What is the probability that simple random sample of 50 staff members provides a sample mean leave of 6.5 to 9.5 weeks?
More data needed. SD?
Can assume mean = (9.5-6.5)/2?
Z = (score-mean)/SEm
SEm = SD/√n
Look in the back of your statistics textbook for a table called something like “area under normal distribution” to find the proportion/probability of the Z score.
To determine the probability, we need to make some assumptions and use the properties of the normal distribution. Here are the steps to calculate the probability:
Step 1: Determine the population mean (µ) and standard deviation (σ).

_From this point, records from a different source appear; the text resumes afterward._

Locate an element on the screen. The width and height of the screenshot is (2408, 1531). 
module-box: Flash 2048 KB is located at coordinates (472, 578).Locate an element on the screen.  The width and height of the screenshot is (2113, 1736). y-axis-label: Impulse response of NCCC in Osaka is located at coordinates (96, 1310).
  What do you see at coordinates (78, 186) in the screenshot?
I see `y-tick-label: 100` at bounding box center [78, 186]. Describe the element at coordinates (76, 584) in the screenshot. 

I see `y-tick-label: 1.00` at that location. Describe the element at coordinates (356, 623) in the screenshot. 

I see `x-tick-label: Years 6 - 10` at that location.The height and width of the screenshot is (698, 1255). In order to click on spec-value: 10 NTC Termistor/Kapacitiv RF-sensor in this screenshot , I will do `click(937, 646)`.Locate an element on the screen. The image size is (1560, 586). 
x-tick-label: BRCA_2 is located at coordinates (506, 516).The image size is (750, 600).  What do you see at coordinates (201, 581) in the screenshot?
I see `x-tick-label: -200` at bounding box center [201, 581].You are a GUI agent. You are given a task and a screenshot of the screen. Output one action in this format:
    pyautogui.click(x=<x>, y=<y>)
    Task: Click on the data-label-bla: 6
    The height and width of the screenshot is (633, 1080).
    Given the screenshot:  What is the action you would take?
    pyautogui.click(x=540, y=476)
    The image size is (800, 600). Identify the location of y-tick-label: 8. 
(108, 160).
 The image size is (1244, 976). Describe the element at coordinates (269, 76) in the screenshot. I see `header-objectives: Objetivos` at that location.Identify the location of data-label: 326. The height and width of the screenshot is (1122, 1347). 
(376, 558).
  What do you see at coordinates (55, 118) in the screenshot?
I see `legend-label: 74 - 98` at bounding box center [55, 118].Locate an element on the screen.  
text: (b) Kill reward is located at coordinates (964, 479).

- If the population mean and standard deviation are known, use those values.
- If they are unknown, we can estimate them using the sample mean (x̄) and the standard deviation of the sample (s).
Step 2: Determine the sample size (n) and the desired sample mean range.
- In this case, the sample size is given as 50 staff members, and the desired sample mean range is 6.5 to 9.5 weeks.
Step 3: Calculate the standard error (SE), which is the standard deviation of the sample means.
- The standard error can be calculated using the formula: SE = σ / √n, where σ is the standard deviation of the population and n is the sample size.
Step 4: Convert the desired sample mean range to z-scores.
- Calculate the z-scores for both ends of the range using the formula: z = (x - µ) / SE, where x is the desired sample mean, µ is the population mean, and SE is the standard error.
Step 5: Determine the probability using the standard normal distribution table or a statistical software.
- Use the z-scores from step 4 to find the area under the standard normal distribution curve that corresponds to the desired range.
By following these steps and using the appropriate values for the population mean, standard deviation, sample size, and desired sample mean range, you can calculate the probability that a simple random sample of 50 staff members provides a sample mean within the specified range.